Evidence for a role of glucocorticoids in the development of insulin resistance after ischaemic limb injury in the rat.

Bilateral hind-limb ischaemia in the rat is known to cause insulin resistance, as shown by a sustained rise in plasma glucose concentration with a decreased metabolic clearance rate but no fall in plasma insulin. However, when the concomitant rise in the plasma concentration of corticosterone was diminished by an inhibitor of its biosynthesis, trilostane (WIN 24 540), the hyperglycaemia became transient. The mechanism of this effect has now been studied by measuring the rate of disappearance of [5-3H,U-14C]glucose and the concentration of insulin in plasma.

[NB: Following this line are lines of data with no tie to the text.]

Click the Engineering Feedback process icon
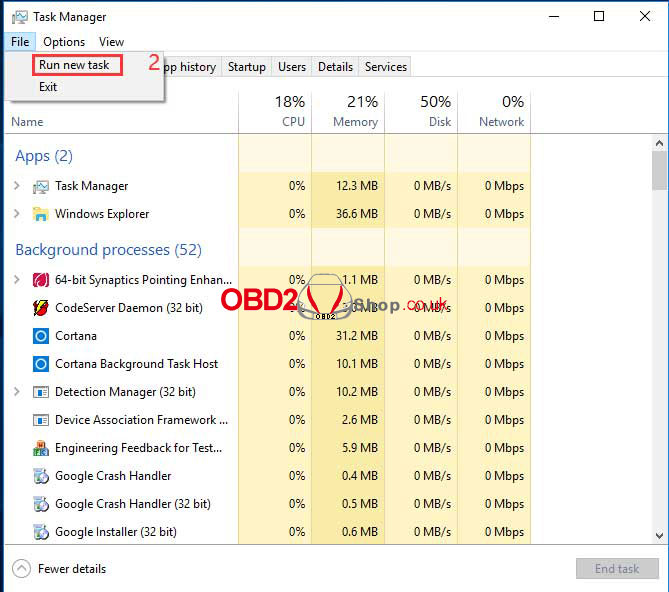The height and width of the screenshot is (592, 669). (x=41, y=448)
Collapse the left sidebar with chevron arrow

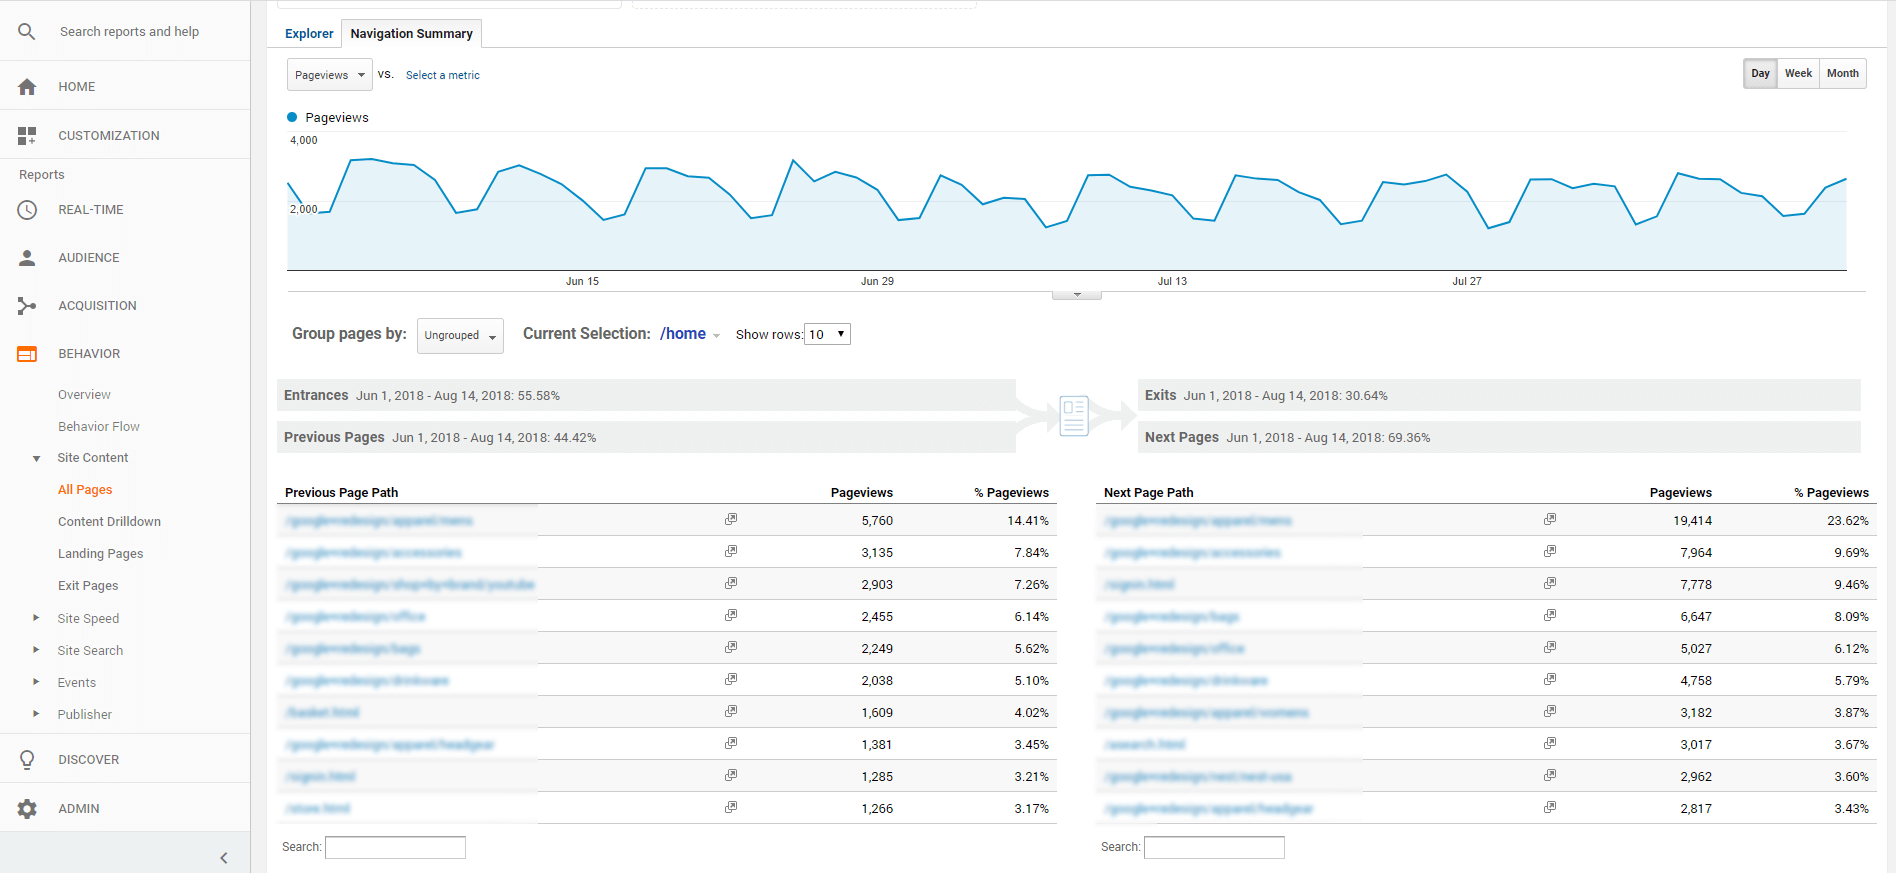tap(224, 858)
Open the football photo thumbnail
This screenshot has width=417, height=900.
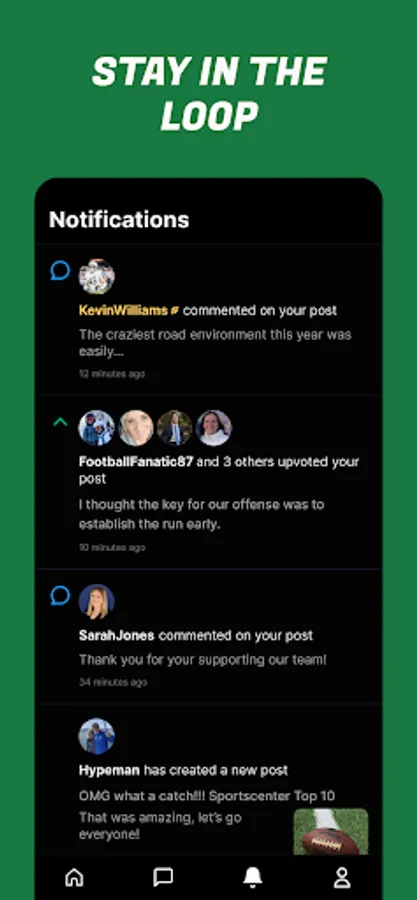331,832
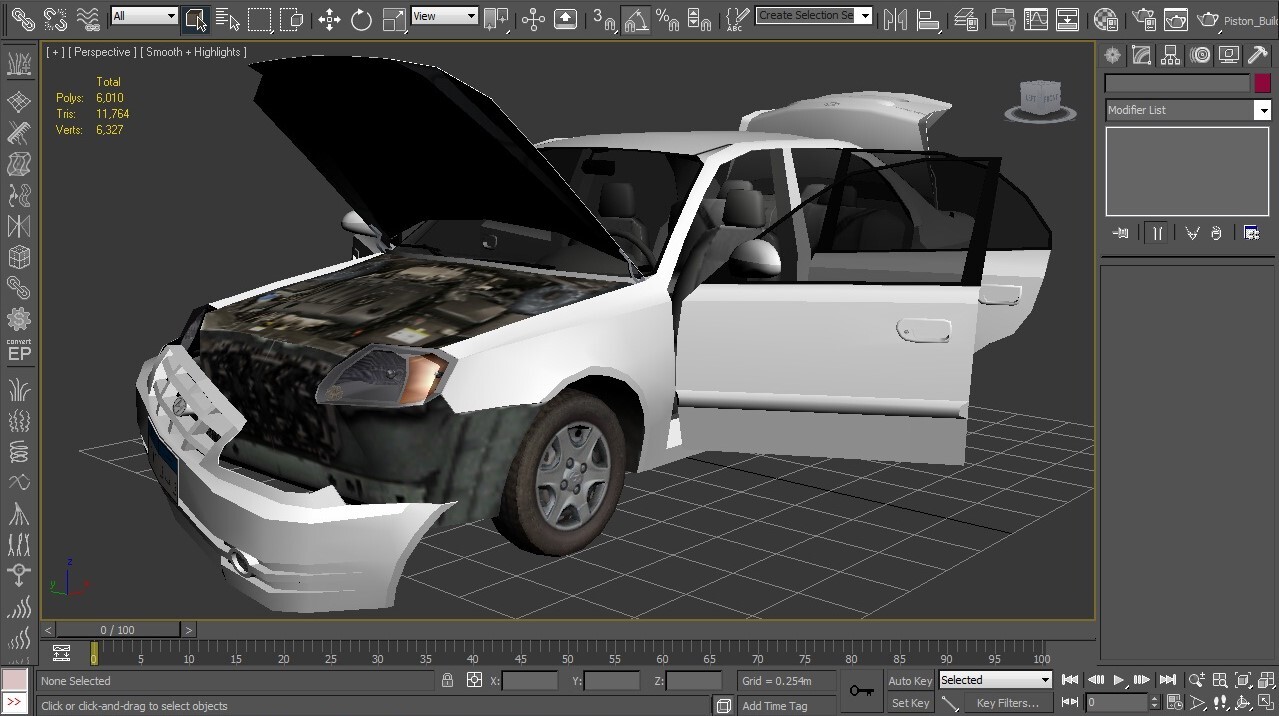Open the Material Editor

coord(1107,19)
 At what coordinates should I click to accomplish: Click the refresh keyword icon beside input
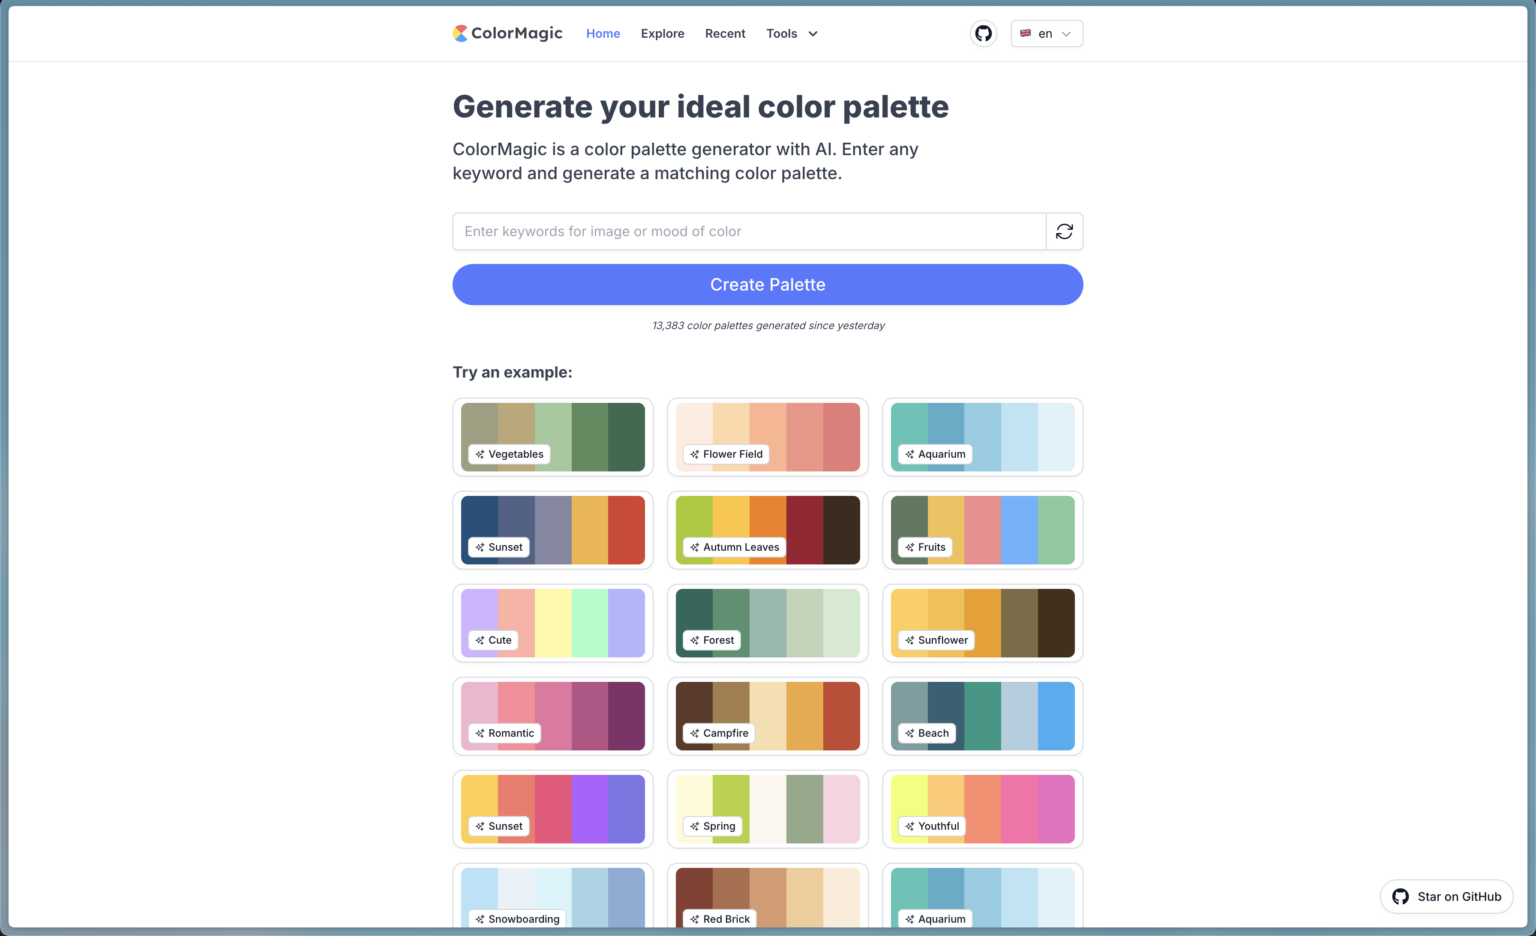click(x=1064, y=231)
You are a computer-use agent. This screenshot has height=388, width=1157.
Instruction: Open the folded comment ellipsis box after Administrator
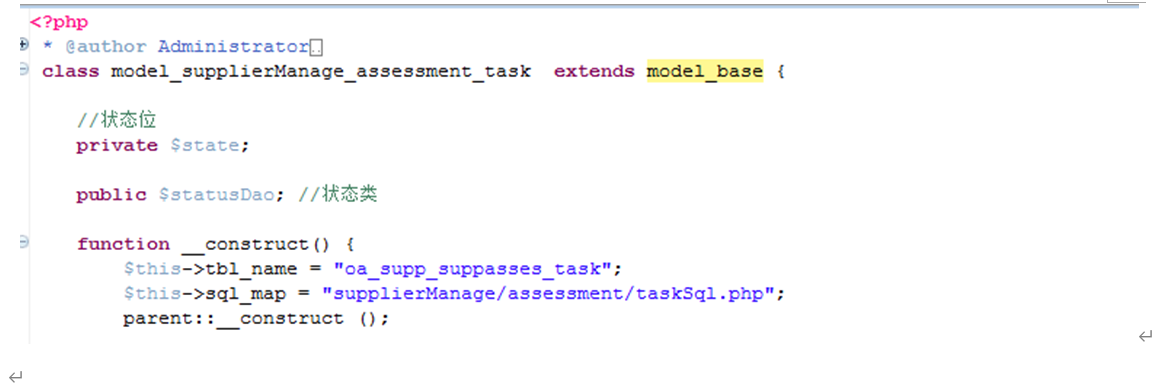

Trilostane did not alter the rate of glucose production or the 3H : 14C ratio (an index of recycling through gluconeogenic precursors). It did , however, raise the metabolic clearance rate while lowering the plasma insulin concentration, i.e. peripheral sensitivity and/or responsiveness to insulin was increased. Insulin resistance was restored by giving corticosterone together with trilostane. Thus an increased concentration of corticosterone in the plasma was necessary for the full development of insulin resistance following ischaemic limb injury. It was, however, probably not the only factor since a similar dose of corticosterone did not lead to hyperglycaemia in uninjured rats.